Die Wahl, das Festival in der Expedithalle der hier ehemals ansässigen Großbäckerei Anker zu präsentieren, gab dem Projekt einen zusätzlichen Reiz. Denn wie es den diversen freien Operngruppen Wiens bereits oftmals gelungen ist, konnte auch das sirene Operntheater einen neuen Raum für Musiktheater hinzugewinnen. Die ca. 2000 m 2 große Halle bot genügend Platz für Zuschauertribüne, Orchesterpodium und viele liebevolle Ideen der Regisseurin, die versuchte, mit Requisiten und Bühnenbild den Raum zu nutzen. Die Regie Kristine Tornquists beinhaltete eine Vielzahl von humorvollen Details, die ausgezeichnet zu den skurrilen Inhalten passten. Auch die Personenführung war gut an die launigen Charaktere angepasst. Zwar gelang es Kristine Tornquist (Regie), Jakob Scheid (Bühne), Markus Kuscher (Kostüm), Stina Jakub (Maske) und Edgar Aichinger (Licht und technische Leitung), die Aura der Erzählungen des Romans gut einzufangen. Dennoch wünschte man sich gelegentlich mehr Homogenität mit der Musik und weniger Eingehen auf die Libretti selbst. So häuften sich die Ideen von Kristine Tornquist gelegentlich, sodass sie parallel durchgeführt wurden und das musikalische Geschehen überdeckten. Das ensemble on_line überzeugte in jeder Vorstellung, egal unter welchem Dirigenten (am Pult fanden sich François-Pierre Descamps, Jury Everhartz und Gernot Schedlberger). Die MusikerInnen mussten immerhin Werke von neun verschiedenen Komponisten einstudieren. Von besonderer Spannung waren die Kompositionen von Wolfram Wagner (er vertonte die Episode: „Die Sarabande“), Gernot Schedlberger („Der Heinrich aus der Hölle“) und Christof Dienz („Das Gespräch der Hunde“). Gesanglich und darstellerisch faszinierten der Bariton Johann Leutgeb sowie der Countertenor Armin Gramer, die beide an mehreren Abenden zu hören waren.

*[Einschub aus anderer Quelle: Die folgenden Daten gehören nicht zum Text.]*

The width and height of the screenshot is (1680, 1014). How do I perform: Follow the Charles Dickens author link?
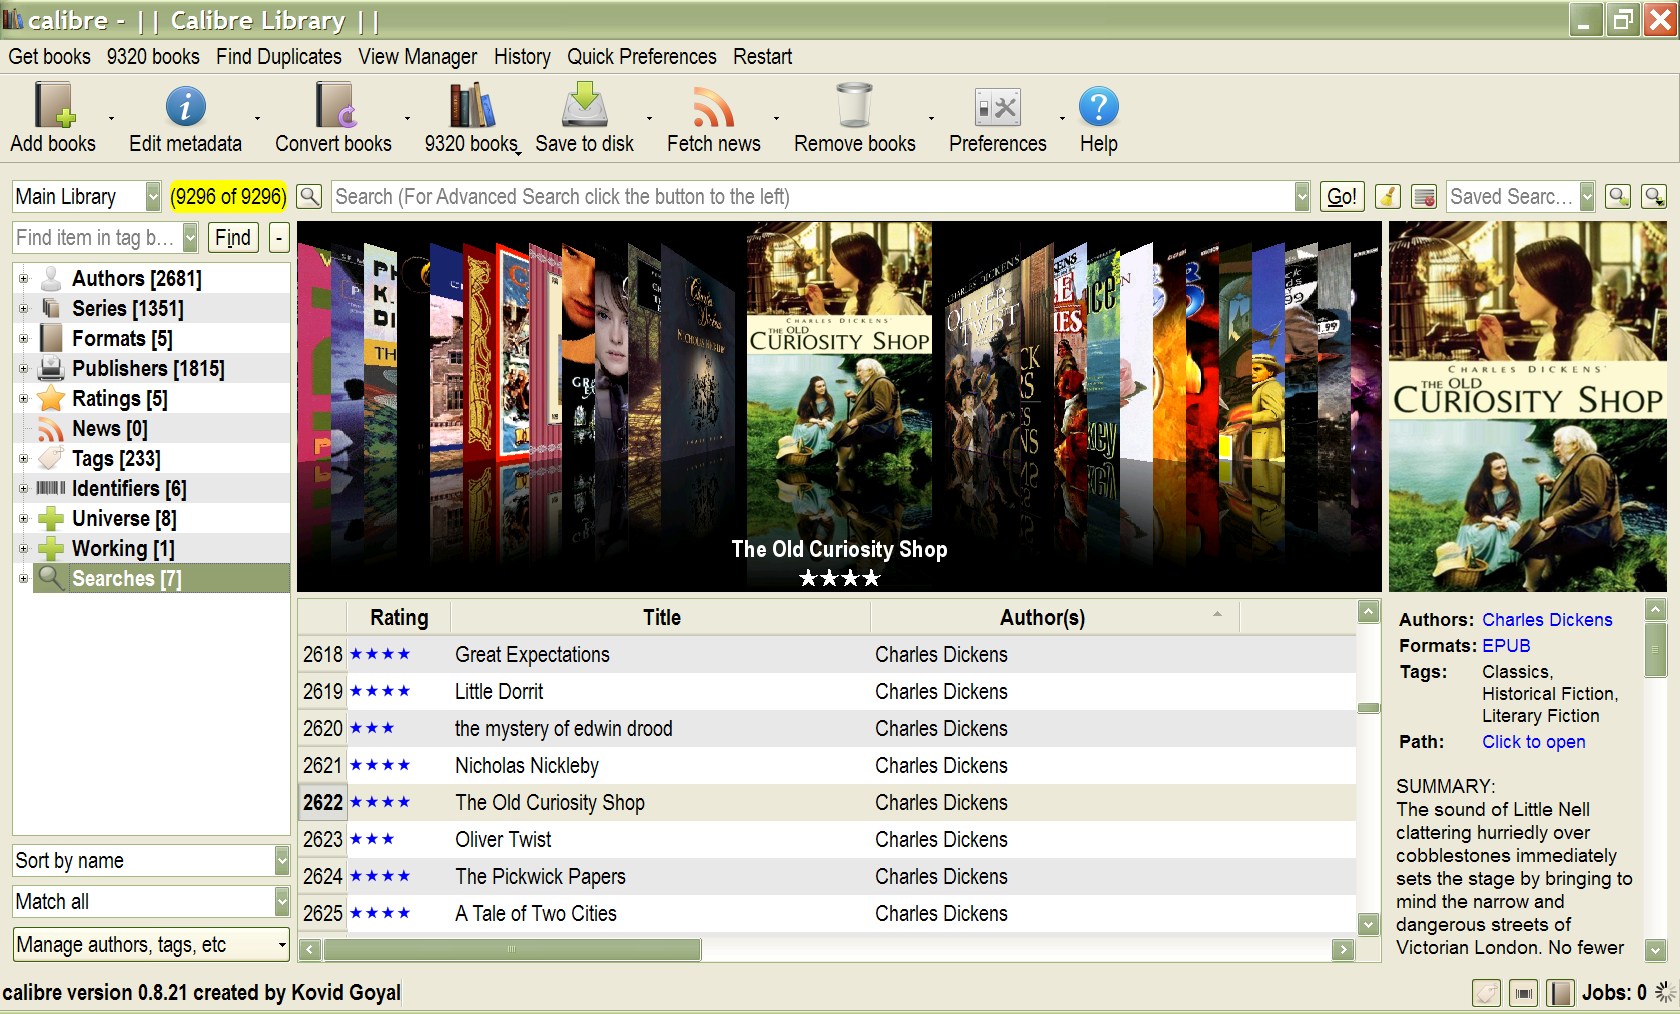[1546, 620]
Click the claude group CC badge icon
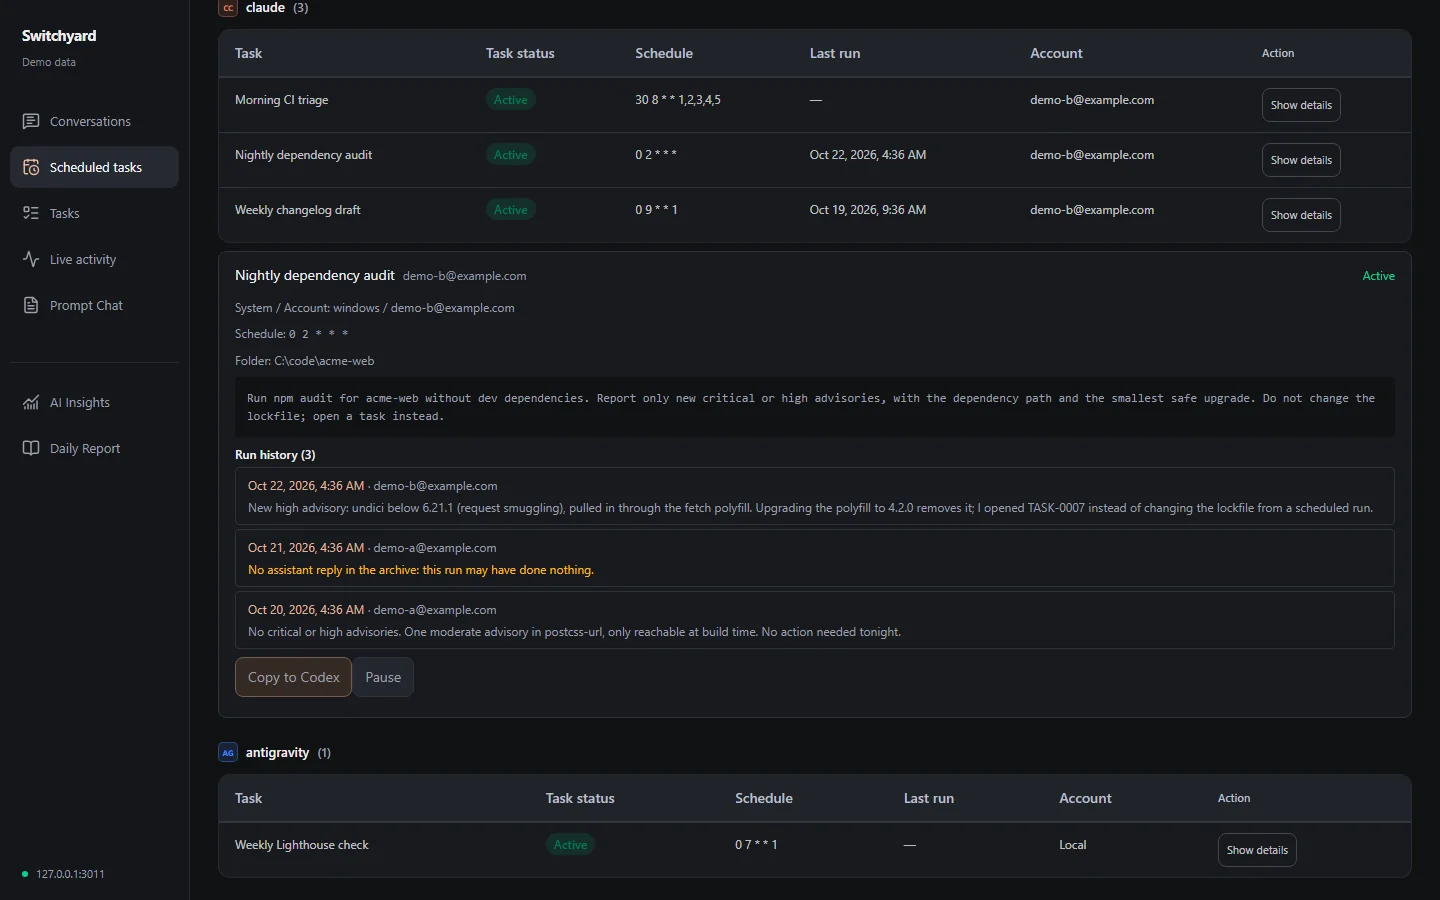Screen dimensions: 1440x900 coord(228,8)
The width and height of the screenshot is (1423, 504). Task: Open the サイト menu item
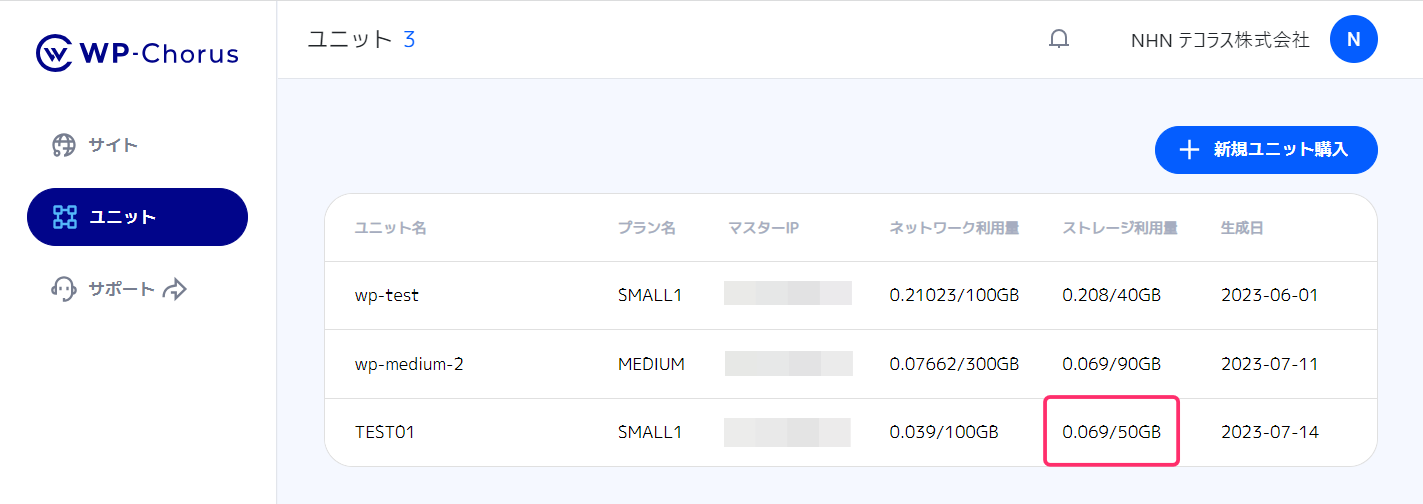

Mit diesem Festival gelang dem sirene Operntheater ein geglücktes Projekt. Es waren junge Sänger und SängerInnen zu erleben, neun Komponisten erhielten einen Auftrag und befassten sich mit ihren Libretti auf unterschiedliche Art, und die Wiener Operszene wurde im Sommerloch durch ein Projekt belebt, das uns mit all seiner Innovation nicht nur gegenwärtiges Musikgeschehen präsentierte, sondern alte, wunderschön erzählte Geschichten unserer Kultur wiederbelebte.